"you may also like"? Find out the routine, and come to DIY a recommendation system yourself

Posted May 25, 202015 min read

Exclusive Image 1.png

Although it has not yet entered June, the summer promotion of major e-commerce companies has already begun in full swing. Discounts, full reductions, spikes, coupons ... Of course, after you have successfully emptied the shopping cart, there is still a "guess you like" link that people like to see. If you use it frequently, you will find that this type of recommended content usually fits your own taste. How does e-commerce do it? This involves the concept of "recommendation system".

What is the principle of the product recommendation system?

The recommendation system is to use the e-commerce website to provide product information and suggestions to customers, help users decide what products should be purchased, and simulate sales staff to help customers complete the purchase process. Personalized recommendation is to recommend information and commodities of interest to users based on their characteristics and purchase behaviors.
The earliest recommendation algorithm is usually established by association rules, such as the famous story of beer diapers, which is a classic case of using association rules to recommend products to promote transactions. The algorithms born for it, such as the Apriori algorithm, were invented by Amazon.

When we buy books on Amazon, we often see the following two tips:

  1. These books will be purchased by consumers together, and there is a certain discount on the price;
  2. People who bought this book will also buy other books.

Amazon will mine massive user records on the platform, discover these laws, and then apply these laws to actual sales. The results also show that the use of this algorithm optimization played a great role in improving Amazon's performance at that time.

Today, with the continuous expansion of e-commerce and the rapid growth of product types, customers need to spend a lot of time to find the goods they want to buy.

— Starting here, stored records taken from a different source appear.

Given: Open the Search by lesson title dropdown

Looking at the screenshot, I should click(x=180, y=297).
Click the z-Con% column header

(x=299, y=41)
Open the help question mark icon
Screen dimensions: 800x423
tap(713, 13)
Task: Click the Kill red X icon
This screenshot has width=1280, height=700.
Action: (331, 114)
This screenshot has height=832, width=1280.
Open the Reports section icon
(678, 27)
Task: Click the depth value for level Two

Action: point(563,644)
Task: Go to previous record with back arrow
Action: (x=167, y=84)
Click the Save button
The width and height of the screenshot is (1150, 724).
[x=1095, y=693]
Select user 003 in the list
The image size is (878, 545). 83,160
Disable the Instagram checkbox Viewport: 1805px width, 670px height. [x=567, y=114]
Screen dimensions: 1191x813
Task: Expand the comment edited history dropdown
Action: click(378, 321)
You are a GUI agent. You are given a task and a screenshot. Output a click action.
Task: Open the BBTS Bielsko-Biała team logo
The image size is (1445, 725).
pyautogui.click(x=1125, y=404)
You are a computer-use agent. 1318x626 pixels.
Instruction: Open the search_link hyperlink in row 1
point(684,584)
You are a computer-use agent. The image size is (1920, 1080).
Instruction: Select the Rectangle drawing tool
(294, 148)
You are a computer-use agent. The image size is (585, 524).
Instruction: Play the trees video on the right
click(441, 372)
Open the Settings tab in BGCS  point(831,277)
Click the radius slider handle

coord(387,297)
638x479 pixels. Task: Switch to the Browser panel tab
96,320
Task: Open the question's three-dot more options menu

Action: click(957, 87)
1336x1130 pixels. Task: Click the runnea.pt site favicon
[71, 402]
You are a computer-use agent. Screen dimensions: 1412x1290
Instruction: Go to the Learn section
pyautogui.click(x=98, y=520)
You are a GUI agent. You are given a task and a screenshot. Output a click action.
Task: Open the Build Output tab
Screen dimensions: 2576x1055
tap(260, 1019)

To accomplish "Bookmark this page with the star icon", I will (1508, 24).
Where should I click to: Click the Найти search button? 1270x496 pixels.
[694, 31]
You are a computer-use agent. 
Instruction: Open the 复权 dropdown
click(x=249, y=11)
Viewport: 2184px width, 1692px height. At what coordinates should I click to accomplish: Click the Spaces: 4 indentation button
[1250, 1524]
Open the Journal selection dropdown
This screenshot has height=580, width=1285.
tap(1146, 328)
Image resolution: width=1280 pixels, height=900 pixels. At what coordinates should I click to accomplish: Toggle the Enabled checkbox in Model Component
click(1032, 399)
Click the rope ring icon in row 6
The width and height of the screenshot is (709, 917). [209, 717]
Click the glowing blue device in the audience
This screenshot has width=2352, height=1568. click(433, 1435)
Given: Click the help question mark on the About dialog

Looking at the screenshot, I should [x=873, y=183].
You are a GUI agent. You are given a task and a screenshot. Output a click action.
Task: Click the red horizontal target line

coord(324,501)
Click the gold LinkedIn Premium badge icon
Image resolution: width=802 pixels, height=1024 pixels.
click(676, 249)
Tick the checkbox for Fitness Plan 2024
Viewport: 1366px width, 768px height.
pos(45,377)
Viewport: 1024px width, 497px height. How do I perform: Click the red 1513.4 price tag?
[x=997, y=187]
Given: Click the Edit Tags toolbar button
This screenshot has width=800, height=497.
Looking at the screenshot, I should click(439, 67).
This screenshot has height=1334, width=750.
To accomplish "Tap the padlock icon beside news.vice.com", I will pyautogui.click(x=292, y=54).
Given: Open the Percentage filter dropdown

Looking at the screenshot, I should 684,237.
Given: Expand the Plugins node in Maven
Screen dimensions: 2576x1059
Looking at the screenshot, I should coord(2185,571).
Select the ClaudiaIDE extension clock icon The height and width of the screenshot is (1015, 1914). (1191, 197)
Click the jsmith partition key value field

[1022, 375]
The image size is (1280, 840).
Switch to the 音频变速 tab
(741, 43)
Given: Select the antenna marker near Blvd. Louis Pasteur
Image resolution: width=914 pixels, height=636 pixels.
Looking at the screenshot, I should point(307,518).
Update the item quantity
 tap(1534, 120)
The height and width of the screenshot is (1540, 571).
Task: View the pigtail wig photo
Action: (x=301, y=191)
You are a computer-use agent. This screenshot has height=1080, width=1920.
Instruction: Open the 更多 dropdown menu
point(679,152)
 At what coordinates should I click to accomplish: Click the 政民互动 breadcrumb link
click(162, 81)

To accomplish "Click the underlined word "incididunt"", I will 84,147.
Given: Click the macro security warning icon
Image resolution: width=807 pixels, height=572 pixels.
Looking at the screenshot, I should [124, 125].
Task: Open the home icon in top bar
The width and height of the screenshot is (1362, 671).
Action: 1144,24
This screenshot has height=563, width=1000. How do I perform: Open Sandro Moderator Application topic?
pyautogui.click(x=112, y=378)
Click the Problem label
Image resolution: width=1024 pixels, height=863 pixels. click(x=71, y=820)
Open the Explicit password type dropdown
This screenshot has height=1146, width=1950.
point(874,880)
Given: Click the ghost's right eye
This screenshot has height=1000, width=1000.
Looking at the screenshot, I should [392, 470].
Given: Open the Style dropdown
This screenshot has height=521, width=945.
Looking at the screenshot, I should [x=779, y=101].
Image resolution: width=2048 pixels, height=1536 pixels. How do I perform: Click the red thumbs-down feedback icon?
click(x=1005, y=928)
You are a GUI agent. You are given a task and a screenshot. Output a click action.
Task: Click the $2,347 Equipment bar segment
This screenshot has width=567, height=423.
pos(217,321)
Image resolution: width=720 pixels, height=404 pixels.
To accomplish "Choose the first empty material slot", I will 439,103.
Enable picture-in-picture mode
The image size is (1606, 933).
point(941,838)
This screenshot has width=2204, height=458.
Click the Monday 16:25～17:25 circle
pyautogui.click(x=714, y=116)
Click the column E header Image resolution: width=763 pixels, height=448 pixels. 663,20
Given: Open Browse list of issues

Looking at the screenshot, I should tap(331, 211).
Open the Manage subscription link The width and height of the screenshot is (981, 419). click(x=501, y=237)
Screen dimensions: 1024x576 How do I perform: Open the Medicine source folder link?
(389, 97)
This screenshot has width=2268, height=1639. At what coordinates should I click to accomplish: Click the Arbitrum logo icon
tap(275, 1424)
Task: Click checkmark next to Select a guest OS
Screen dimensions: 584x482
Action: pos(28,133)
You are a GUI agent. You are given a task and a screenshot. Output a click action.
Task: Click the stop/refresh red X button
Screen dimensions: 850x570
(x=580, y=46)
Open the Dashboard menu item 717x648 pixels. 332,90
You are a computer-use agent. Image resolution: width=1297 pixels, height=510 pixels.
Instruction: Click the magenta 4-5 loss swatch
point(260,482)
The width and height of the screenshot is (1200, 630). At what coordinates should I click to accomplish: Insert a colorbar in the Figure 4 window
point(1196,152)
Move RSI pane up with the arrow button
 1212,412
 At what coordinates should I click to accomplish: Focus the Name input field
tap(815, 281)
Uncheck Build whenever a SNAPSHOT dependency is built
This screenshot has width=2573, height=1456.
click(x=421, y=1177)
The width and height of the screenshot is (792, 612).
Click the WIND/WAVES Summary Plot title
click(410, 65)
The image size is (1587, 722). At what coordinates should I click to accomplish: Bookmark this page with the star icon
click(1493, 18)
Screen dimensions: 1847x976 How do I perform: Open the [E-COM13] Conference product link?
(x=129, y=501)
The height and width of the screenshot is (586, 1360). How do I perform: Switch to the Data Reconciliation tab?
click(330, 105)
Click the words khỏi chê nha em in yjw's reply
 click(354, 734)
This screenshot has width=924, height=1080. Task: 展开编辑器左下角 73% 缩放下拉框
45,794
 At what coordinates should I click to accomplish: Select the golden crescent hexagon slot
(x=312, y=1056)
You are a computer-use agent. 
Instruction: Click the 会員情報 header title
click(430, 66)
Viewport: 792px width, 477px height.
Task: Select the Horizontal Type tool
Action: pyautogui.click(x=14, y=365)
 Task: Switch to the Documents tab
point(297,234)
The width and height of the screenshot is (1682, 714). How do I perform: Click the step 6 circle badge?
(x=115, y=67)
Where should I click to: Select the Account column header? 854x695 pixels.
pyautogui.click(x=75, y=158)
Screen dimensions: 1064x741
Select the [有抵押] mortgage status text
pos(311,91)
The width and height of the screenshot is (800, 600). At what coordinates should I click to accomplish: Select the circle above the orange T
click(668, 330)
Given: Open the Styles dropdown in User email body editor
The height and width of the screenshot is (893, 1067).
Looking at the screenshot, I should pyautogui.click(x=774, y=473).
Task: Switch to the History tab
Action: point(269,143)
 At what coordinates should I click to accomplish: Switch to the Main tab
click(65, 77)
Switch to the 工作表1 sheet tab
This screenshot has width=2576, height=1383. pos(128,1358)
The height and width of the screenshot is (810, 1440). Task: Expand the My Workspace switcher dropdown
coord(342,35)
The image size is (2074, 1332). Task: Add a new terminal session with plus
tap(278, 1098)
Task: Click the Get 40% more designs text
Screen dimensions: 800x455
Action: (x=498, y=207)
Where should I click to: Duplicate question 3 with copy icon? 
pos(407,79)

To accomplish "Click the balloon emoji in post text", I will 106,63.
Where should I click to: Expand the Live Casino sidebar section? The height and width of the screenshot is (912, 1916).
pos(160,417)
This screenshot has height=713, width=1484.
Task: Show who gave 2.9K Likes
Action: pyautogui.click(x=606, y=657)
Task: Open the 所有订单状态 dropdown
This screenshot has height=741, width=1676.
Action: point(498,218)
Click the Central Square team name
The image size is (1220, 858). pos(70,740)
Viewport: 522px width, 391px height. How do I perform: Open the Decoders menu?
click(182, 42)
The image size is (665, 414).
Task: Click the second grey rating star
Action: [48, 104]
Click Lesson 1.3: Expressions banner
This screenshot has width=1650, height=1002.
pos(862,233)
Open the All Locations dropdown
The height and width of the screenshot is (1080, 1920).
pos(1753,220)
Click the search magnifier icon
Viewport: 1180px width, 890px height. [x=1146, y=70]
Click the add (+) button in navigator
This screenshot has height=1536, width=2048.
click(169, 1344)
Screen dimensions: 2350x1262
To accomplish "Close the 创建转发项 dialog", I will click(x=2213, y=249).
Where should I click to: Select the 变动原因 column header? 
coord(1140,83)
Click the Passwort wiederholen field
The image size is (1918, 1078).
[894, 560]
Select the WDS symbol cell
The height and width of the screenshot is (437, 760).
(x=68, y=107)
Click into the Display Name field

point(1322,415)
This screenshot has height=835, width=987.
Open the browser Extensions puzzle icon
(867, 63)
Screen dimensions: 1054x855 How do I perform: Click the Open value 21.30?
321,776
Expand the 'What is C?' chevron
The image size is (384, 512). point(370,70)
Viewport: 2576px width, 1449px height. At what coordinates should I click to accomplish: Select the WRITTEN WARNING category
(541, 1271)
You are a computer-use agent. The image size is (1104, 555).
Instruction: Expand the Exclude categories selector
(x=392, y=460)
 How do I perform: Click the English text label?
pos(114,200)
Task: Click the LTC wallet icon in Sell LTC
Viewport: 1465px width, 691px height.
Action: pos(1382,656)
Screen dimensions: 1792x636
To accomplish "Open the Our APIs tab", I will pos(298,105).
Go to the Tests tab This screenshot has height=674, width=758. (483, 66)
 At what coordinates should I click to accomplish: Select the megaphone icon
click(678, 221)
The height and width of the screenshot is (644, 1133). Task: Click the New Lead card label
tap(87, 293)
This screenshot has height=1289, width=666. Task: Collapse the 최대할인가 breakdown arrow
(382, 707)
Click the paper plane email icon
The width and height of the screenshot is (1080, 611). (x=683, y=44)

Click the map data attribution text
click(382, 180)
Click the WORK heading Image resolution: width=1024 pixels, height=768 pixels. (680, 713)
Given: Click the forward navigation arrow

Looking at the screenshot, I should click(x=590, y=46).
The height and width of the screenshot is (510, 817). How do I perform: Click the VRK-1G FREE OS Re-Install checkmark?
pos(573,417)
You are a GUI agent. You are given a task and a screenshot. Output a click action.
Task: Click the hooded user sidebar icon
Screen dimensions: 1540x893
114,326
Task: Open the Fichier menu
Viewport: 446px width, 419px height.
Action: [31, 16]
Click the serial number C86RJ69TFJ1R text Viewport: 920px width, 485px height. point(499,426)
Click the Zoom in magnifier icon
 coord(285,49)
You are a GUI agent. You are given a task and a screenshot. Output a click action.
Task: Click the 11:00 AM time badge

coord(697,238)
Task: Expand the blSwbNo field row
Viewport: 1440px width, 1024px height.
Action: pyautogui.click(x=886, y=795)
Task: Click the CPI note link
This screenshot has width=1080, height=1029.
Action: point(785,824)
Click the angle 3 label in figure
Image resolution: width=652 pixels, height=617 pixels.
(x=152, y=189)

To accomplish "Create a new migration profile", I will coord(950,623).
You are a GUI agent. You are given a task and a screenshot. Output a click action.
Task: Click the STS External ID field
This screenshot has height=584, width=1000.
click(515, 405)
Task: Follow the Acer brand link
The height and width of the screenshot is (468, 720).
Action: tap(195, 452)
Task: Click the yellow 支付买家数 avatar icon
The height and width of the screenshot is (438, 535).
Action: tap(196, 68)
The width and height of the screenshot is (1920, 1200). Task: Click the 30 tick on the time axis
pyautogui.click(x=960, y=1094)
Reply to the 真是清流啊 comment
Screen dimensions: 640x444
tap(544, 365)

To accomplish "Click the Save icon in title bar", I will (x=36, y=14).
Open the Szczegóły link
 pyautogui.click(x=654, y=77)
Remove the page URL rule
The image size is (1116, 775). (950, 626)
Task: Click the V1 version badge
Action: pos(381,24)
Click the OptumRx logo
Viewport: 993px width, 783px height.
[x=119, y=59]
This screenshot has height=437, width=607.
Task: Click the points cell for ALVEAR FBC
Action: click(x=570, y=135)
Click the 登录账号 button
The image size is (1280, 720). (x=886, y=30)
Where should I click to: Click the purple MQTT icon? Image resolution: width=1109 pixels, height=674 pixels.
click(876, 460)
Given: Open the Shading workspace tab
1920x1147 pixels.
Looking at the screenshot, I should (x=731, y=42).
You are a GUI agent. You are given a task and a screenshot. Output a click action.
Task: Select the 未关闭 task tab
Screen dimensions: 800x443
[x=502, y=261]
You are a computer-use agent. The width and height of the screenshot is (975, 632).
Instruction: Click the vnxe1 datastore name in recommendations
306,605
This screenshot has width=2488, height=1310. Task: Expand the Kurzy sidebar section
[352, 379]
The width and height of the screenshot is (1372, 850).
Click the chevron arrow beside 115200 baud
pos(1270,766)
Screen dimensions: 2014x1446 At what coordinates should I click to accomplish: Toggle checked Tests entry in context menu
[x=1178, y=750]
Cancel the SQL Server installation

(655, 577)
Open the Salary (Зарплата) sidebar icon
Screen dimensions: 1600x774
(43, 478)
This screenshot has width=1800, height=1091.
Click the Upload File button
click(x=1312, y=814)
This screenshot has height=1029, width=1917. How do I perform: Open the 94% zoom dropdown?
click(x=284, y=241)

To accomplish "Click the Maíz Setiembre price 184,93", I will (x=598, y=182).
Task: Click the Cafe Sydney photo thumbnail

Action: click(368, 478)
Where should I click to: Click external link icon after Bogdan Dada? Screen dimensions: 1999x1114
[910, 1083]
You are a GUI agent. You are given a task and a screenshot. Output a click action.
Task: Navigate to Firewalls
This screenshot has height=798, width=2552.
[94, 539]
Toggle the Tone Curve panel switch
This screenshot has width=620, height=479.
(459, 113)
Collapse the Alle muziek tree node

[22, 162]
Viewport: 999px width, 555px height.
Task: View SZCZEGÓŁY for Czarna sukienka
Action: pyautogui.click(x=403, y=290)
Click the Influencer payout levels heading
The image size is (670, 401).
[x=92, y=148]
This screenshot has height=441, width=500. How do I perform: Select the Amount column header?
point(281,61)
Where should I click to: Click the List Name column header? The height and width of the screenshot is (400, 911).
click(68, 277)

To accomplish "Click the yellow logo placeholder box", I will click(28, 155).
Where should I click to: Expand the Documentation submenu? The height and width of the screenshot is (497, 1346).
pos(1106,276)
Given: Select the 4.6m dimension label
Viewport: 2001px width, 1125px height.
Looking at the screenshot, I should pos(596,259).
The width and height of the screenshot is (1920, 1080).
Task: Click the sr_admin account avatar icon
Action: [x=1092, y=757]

This process of browsing a large amount of irrelevant information and products will undoubtedly cause consumers who are drowning in information overload to continue to lose. To solve these problems, personalized recommendation system came into being.

Personalized recommendation system is an advanced business intelligence platform built on the basis of massive data mining, which can help e-commerce websites to provide their customers with fully personalized decision support and information services. Different from traditional rule recommendation, personalized recommendation algorithms usually use machine learning or even deep learning algorithms to fully mine user information and behavior information, and then make effective recommendations.
There are many commonly used recommendation algorithms, the most classic of which is recommendation based on Matrix Factorization. The simple idea of matrix factorization is that each user and each item will have its own characteristics. Using the matrix factorization method, the user-characteristic matrix and the characteristic-item matrix can be decomposed from the scoring matrix. The advantage is to get the user's preferences and the characteristics of each item. The idea of matrix factorization has also been extended and generalized to deep learning and Embedding, so that building models can enhance the accuracy and flexibility of the model.

Try it out, use Amazon SageMaker to build a recommendation system based on Gluon

The method described below will use Amazon SageMaker , which can help developers and data scientists build, train, and deploy ML models. Amazon SageMaker is a fully managed service that covers the entire workflow of ML. It can mark and prepare data, select algorithms, train models, adjust and optimize models for deployment, prediction, and execution.

At the same time, this solution is based on the Gluon API. Gluon is an open source deep learning library launched by Microsoft and Amazon. This is a clear, concise, simple, but powerful deep learning API. This specification can improve the speed of developers learning deep learning without the need for Care about the selected deep learning framework. The Gluon API provides a flexible interface to simplify deep learning prototype design, creation, training, and deployment without sacrificing the speed of data training.

The following will introduce how to use Amazon SageMaker's custom script(Bring Your Own Script, BYOS for short) to run the training task of the Gluon program(MXNet backend) and make deployment calls.

First, let's take a look at how to run this project on Amazon SageMaker Notebook, run the training task locally, and then deploy it, using the relevant interface calls of Amazon SageMaker directly.

Solution Overview

In this example, we will use Amazon SageMaker to do the following:

  1. Environmental preparation
  2. Use Jupyter Notebook to download the dataset and preprocess it
  3. Use local machine training
  4. Use Amazon SageMaker BYOS for model training
  5. Managed deployment and inference testing
1. Environment preparation

First, create an Amazon SageMaker Notebook. The notebook instance type is best to choose ml.p3.2xlarge, because in this example, the local machine training part is used to test our code. It is recommended to change the volume size to 10GB or larger, because running The project needs to download some additional data.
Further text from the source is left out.